Records shown below:

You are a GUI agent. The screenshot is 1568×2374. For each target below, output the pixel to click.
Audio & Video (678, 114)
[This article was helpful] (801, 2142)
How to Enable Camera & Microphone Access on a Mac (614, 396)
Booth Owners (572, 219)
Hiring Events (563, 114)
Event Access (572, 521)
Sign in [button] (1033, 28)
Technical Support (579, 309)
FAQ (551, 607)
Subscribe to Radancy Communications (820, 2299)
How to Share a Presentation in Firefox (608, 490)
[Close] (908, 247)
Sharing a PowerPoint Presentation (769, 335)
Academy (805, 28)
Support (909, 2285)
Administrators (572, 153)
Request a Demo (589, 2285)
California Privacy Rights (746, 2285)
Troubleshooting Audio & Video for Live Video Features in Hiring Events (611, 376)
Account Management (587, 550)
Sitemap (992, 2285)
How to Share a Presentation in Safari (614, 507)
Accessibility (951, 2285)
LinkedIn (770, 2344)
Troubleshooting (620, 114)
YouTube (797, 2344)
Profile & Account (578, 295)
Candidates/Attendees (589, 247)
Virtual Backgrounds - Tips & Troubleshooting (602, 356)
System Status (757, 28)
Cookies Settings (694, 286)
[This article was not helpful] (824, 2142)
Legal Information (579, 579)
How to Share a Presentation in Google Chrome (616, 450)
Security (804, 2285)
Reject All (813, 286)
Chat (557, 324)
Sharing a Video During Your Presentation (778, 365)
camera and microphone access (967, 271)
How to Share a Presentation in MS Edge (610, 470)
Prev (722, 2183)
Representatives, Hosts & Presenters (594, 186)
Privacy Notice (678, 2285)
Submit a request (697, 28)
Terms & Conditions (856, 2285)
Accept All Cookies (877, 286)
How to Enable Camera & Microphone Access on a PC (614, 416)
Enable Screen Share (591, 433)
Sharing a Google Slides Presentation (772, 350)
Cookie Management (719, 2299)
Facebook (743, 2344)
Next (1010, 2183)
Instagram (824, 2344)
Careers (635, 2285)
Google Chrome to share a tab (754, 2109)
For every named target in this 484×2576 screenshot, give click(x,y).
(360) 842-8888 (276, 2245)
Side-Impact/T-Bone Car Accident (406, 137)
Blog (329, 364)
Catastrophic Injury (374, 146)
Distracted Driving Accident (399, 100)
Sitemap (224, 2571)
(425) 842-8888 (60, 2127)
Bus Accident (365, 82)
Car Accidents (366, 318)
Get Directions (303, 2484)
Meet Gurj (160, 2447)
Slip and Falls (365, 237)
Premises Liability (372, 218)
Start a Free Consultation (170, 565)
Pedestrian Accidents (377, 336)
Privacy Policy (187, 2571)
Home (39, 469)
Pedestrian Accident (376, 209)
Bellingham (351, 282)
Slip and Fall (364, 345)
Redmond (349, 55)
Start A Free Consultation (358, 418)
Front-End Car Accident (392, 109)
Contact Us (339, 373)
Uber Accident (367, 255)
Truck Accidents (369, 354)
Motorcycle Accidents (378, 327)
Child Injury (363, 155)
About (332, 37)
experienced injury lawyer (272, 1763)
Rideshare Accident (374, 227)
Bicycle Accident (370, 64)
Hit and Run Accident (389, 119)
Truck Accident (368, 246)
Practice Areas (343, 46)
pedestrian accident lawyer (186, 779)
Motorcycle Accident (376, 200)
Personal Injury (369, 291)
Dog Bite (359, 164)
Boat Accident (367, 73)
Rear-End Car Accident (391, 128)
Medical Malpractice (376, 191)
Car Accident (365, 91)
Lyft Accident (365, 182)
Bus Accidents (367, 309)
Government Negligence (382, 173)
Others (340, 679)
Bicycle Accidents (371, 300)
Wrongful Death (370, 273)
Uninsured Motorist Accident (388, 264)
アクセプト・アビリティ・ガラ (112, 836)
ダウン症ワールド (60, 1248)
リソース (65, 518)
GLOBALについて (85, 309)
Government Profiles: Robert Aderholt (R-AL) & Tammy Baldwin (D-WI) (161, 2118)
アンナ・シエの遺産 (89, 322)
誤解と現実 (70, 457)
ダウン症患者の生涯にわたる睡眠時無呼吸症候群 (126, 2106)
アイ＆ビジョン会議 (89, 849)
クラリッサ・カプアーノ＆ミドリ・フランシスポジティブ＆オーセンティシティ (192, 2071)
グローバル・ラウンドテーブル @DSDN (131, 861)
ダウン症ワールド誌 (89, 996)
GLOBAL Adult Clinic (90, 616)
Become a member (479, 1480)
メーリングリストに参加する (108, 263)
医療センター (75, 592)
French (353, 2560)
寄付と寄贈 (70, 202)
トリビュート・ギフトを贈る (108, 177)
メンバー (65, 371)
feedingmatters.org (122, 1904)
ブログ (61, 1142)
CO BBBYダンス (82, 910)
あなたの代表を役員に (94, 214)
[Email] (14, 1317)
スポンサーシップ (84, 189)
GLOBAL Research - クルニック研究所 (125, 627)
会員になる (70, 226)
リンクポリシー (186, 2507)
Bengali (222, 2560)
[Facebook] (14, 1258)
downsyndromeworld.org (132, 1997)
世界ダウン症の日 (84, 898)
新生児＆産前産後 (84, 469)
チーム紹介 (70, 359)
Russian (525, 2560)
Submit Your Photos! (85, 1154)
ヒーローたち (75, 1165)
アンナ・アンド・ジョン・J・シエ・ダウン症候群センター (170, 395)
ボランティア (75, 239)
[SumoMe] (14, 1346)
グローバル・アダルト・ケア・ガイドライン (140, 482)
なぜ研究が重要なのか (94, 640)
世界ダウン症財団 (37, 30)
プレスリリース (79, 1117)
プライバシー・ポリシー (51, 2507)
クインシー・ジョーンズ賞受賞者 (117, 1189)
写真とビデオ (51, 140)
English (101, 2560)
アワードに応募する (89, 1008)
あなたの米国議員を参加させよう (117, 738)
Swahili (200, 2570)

End of Records shown.

Try it:
Among the entries above, copy exactly only the lines starting with the one containing "Troubleshooting Audio &" and going through the one containing "Distracted Driving Accident (399, 100)", both ends included.

Answer space:
Troubleshooting Audio & Video for Live Video Features in Hiring Events (611, 376)
Account Management (587, 550)
Sitemap (992, 2285)
How to Share a Presentation in Safari (614, 507)
Accessibility (951, 2285)
LinkedIn (770, 2344)
Troubleshooting (620, 114)
YouTube (797, 2344)
Profile & Account (578, 295)
Candidates/Attendees (589, 247)
Virtual Backgrounds - Tips & Troubleshooting (602, 356)
System Status (757, 28)
Cookies Settings (694, 286)
[This article was not helpful] (824, 2142)
Legal Information (579, 579)
How to Share a Presentation in Google Chrome (616, 450)
Security (804, 2285)
Reject All (813, 286)
Chat (557, 324)
Sharing a Video During Your Presentation (778, 365)
camera and microphone access (967, 271)
How to Share a Presentation in MS Edge (610, 470)
Prev (722, 2183)
Representatives, Hosts & Presenters (594, 186)
Privacy Notice (678, 2285)
Submit a request (697, 28)
Terms & Conditions (856, 2285)
Accept All Cookies (877, 286)
How to Enable Camera & Microphone Access on a PC (614, 416)
Enable Screen Share (591, 433)
Sharing a Google Slides Presentation (772, 350)
Cookie Management (719, 2299)
Facebook (743, 2344)
Next (1010, 2183)
Instagram (824, 2344)
Careers (635, 2285)
Google Chrome to share a tab (754, 2109)
For every named target in this 484×2576 screenshot, give click(x,y).
(360) 842-8888 (276, 2245)
Side-Impact/T-Bone Car Accident (406, 137)
Blog (329, 364)
Catastrophic Injury (374, 146)
Distracted Driving Accident (399, 100)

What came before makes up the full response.